Prezydent wypowiedział się także na temat wojny w Ukrainie, przypomniał o zagrożeniu, jakie dziś stanowi elektrownia jądrowa w Ostrowcu, skomentował sytuację na scenie politycznej Litwy, nie zabrakło też krytyki pod adresem partii rządzącej.
Przywołując doświadczenia Ukrainy, prezydent podkreślił, że Litwa musi wzmocnić swoje krajowe i regionalne środki obrony powietrznej, przyspieszyć zakup systemów obrony powietrznej średniego zasięgu oraz zwiększyć niezbędne rezerwy sił zbrojnych.

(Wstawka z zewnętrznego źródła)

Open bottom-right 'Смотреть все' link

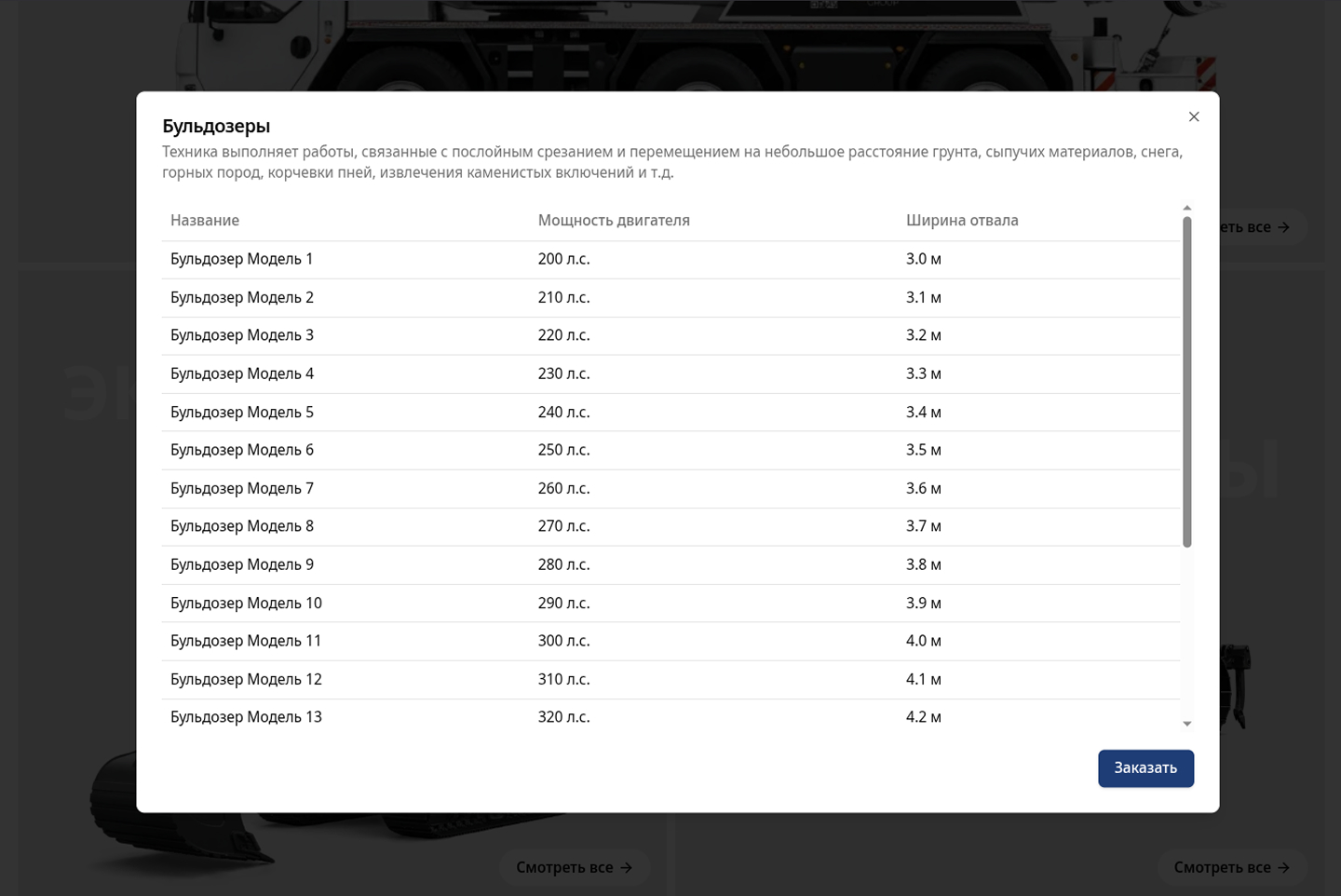[1232, 867]
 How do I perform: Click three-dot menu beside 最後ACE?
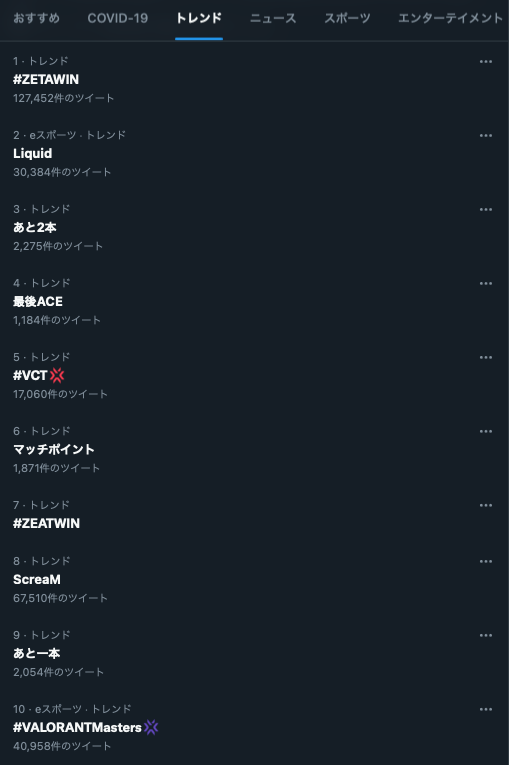pos(486,283)
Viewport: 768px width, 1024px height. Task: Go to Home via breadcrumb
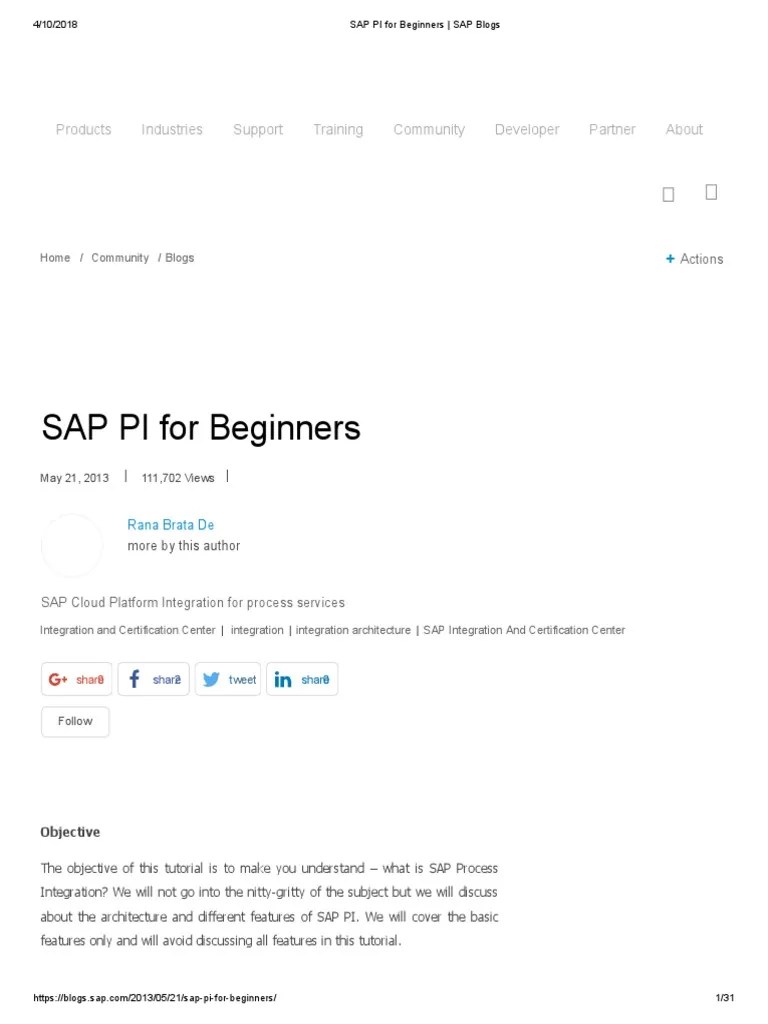(x=54, y=257)
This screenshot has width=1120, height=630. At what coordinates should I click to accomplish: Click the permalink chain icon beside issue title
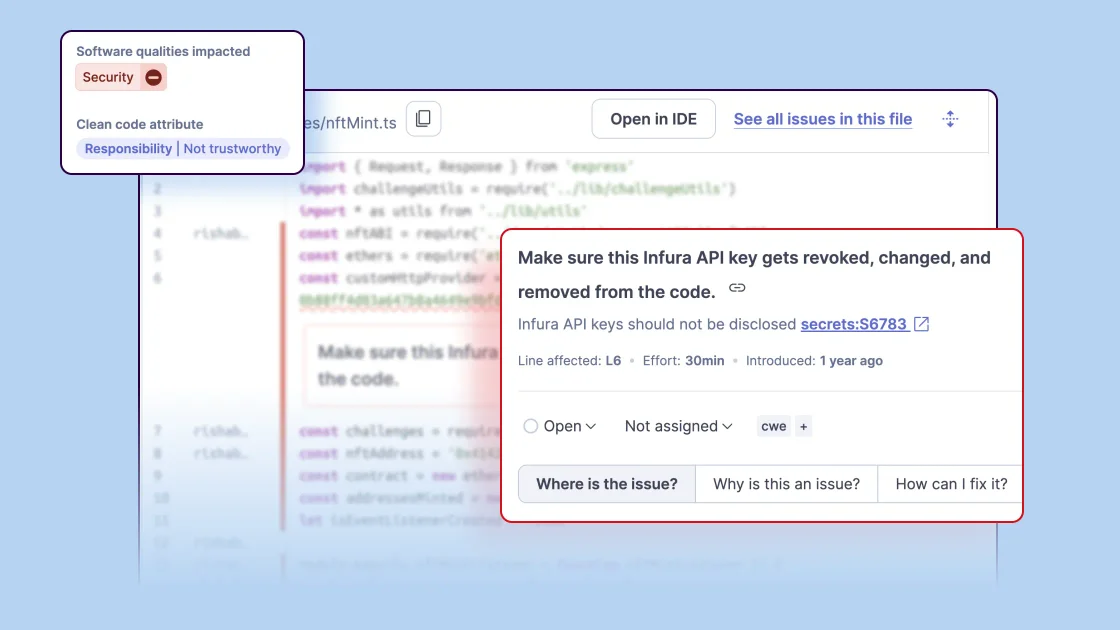click(x=737, y=288)

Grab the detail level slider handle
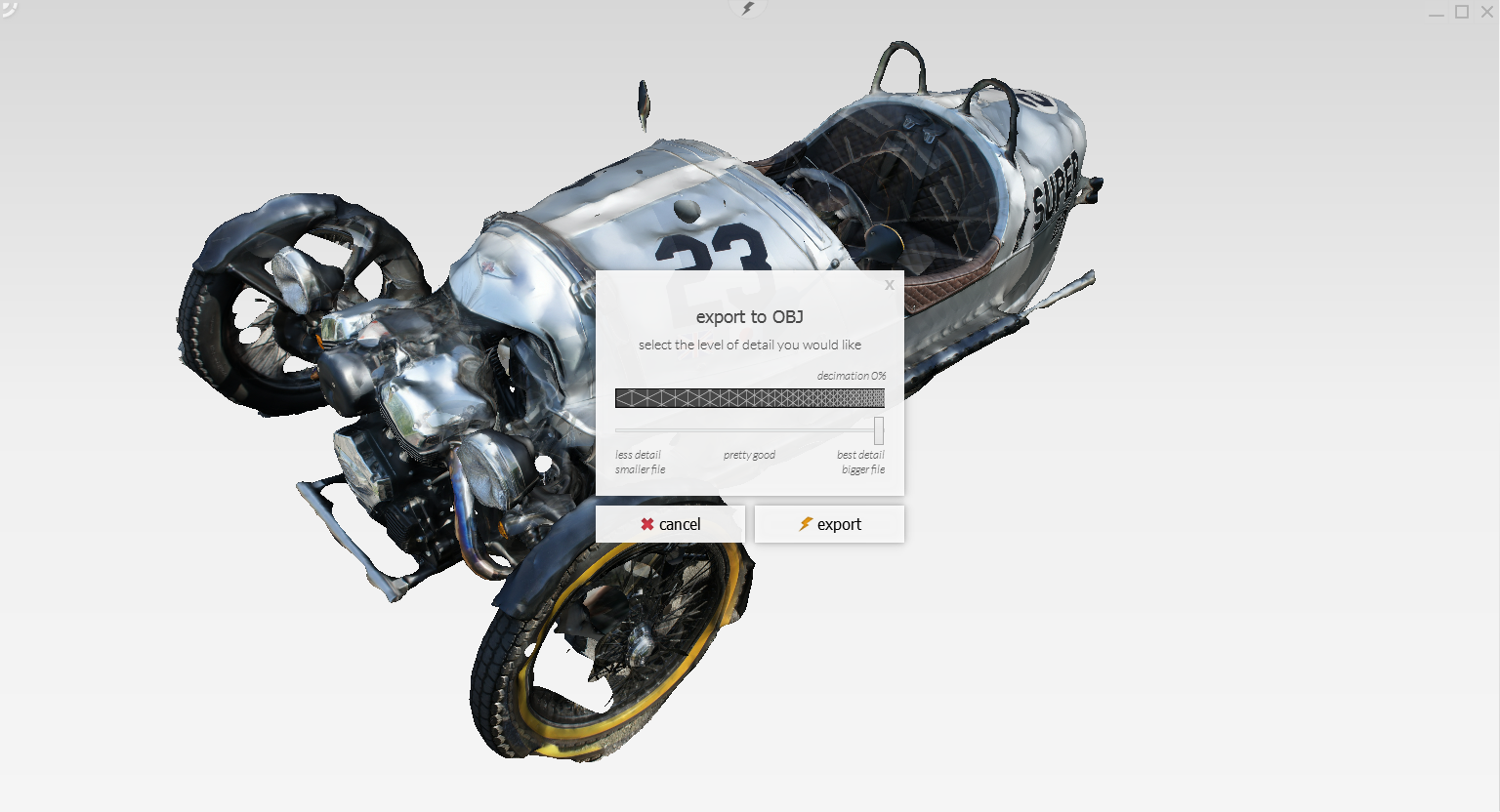tap(879, 430)
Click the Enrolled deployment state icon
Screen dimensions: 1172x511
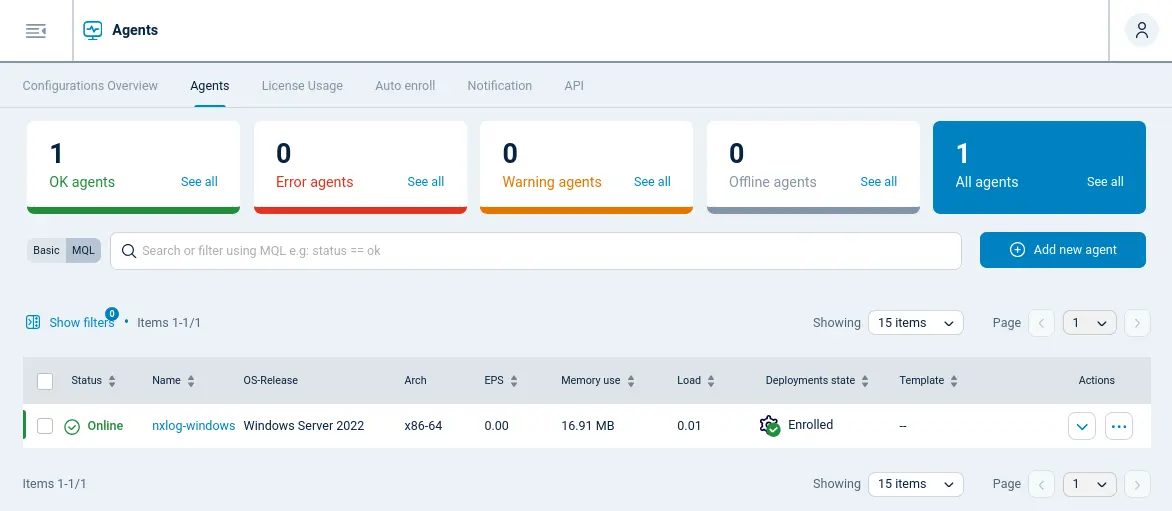point(769,425)
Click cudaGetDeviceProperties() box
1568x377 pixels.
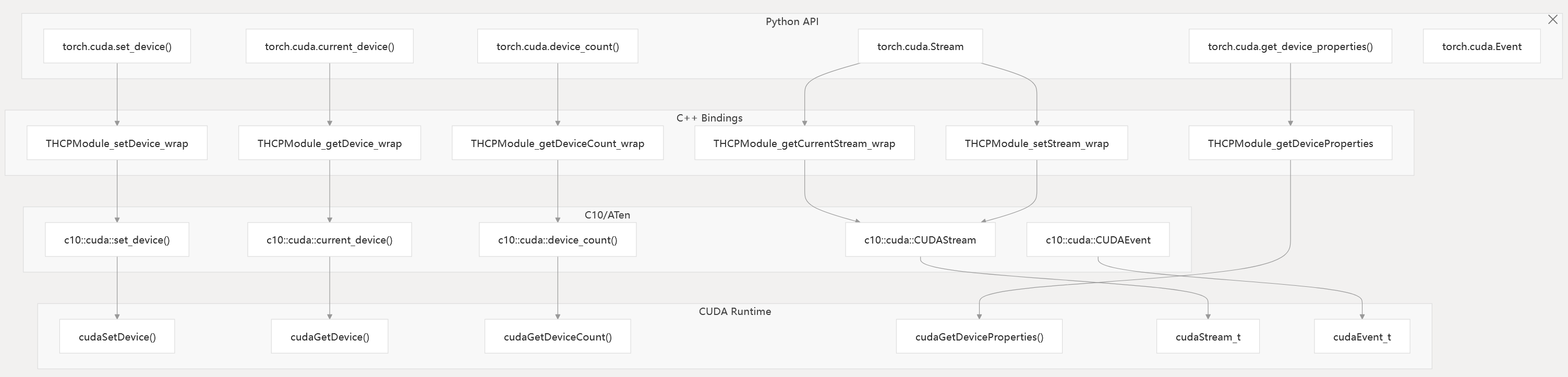pyautogui.click(x=979, y=336)
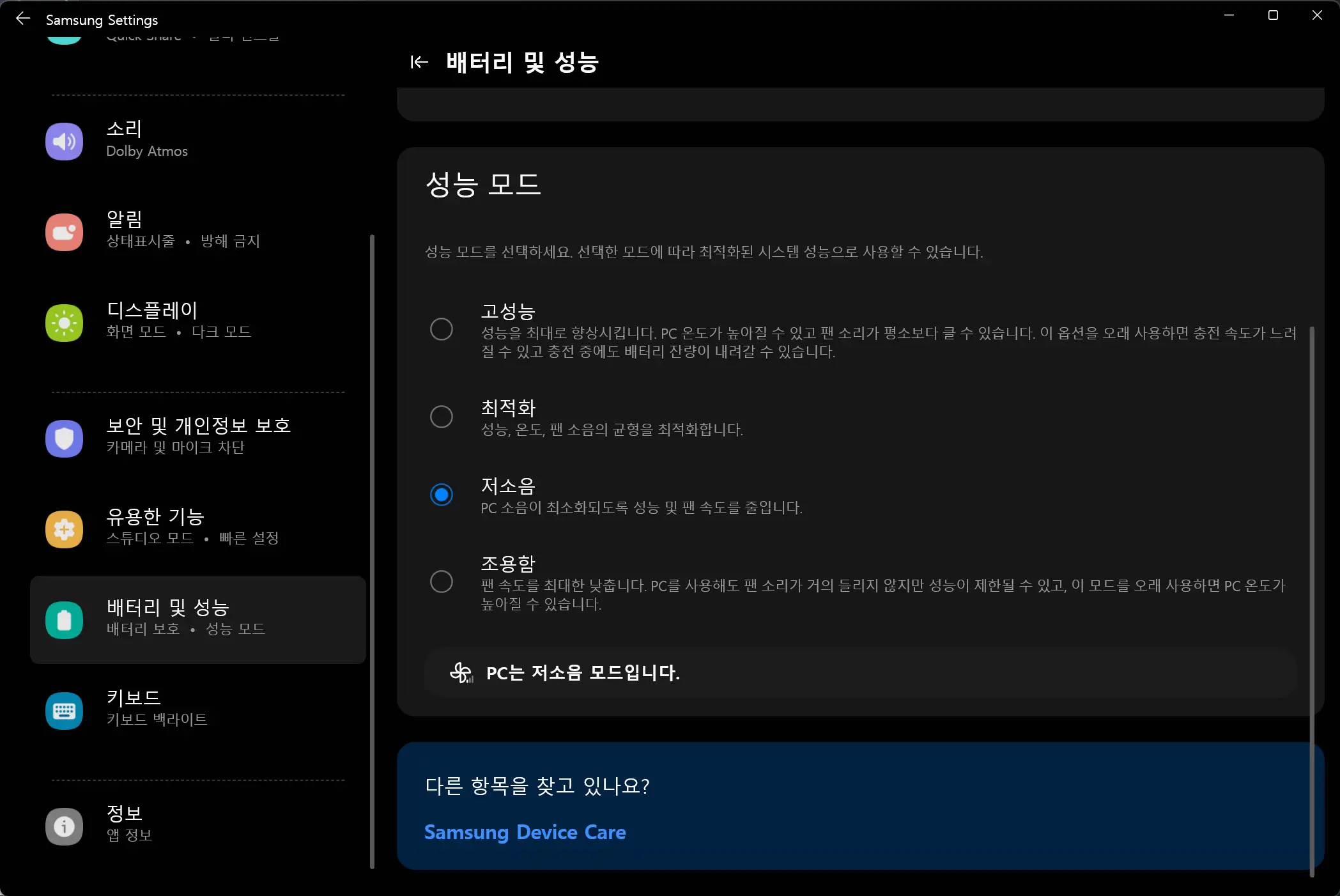Open the shield 보안 및 개인정보 보호 icon
Viewport: 1340px width, 896px height.
tap(64, 438)
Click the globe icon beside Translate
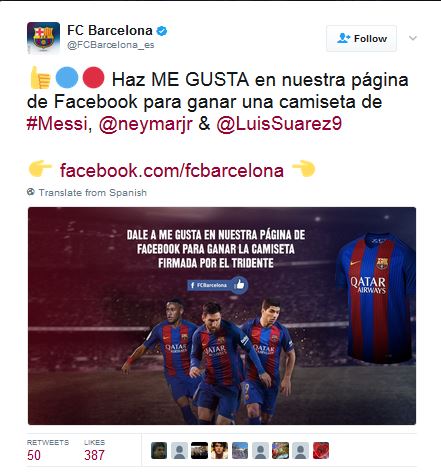This screenshot has height=474, width=441. coord(31,192)
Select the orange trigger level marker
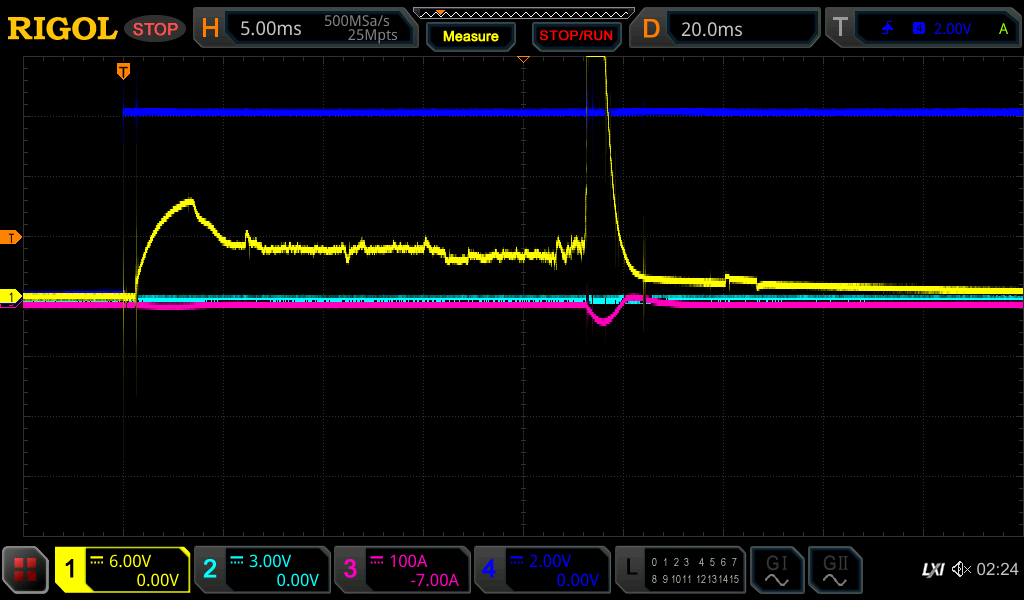 pos(12,237)
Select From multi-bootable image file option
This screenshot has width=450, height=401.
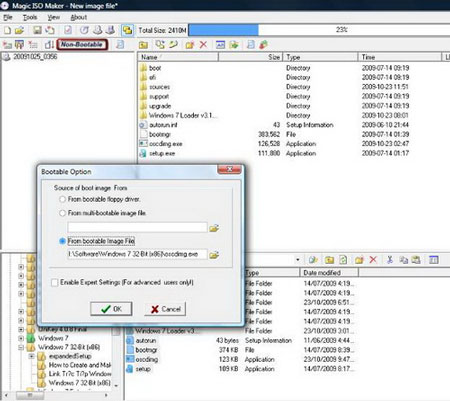pos(62,213)
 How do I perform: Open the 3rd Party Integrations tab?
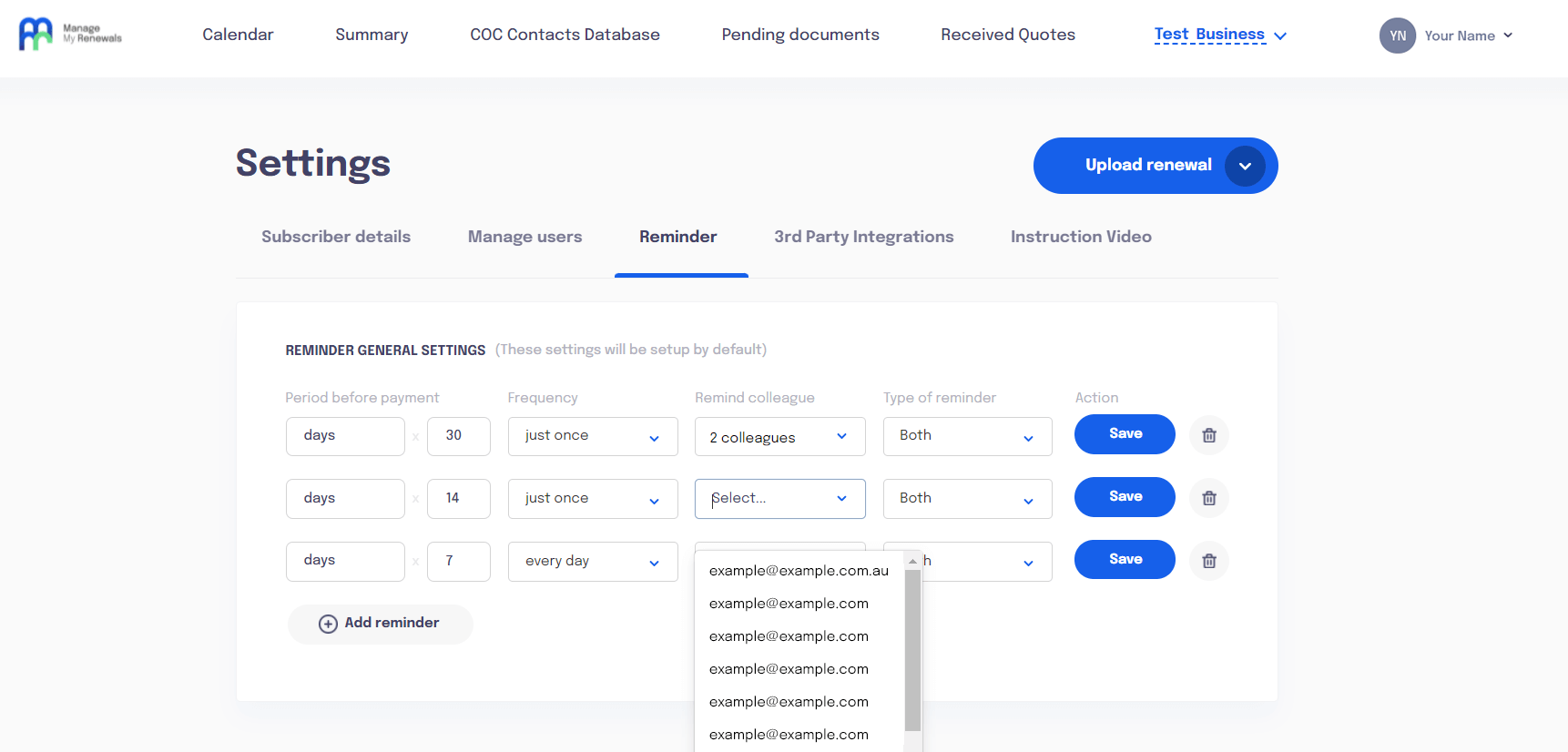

Wyraził nadzieję, że lipcowy szczyt NATO w Wilnie będzie w stanie potwierdzić osiągnięte porozumienie w sprawie rotacyjnego modelu obrony powietrznej państw bałtyckich, w tym Litwy, a także porozumienie w sprawie nowych szczegółowych planów obrony regionalnej.
Czytaj więcej: Litwa zwiększy finanse na obronność do 2,03 proc. PKB
Sytuacja w Ukrainie
Mówiąc o sytuacji w Ukrainie, prezydent zaznaczył, że poważne ostrzeżenie otrzymaliśmy 482 dni temu, kiedy Rosja zaatakowała Ukrainę. Zbrodnicza wojna, jak powiedział Nausėda, trwa już 16 miesięcy, a nieuzasadniona agresja militarna na historycznie bliski kraj dotknęła każdego mieszkańca Litwy. „Cała Litwa pomaga Ukrainie. Dzięki temu staliśmy się bardziej zjednoczeni, silniejsi i bardziej odporni. Cieszy mnie działające w Wilnie ukraińskie centrum, które stało się azylem dla tysięcy uchodźców wojennych. Jestem wdzięczny litewskim organizacjom pozarządowym, samorządom oraz strukturom biznesowym za wsparcie, którego udzielają Ukrainie, a także za szczerą troskę, aby Ukraińcom mieszkającym w litewskich miastach i miasteczkach niczego nie brakowało. Pomoc polityczna, militarna, finansowa i humanitarna Litwy i zachodniego świata demokratycznego każdego dnia ratuje ludzkie życia, pomaga stawiać opór w walce z agresorem” — powiedział prezydent Nausėda.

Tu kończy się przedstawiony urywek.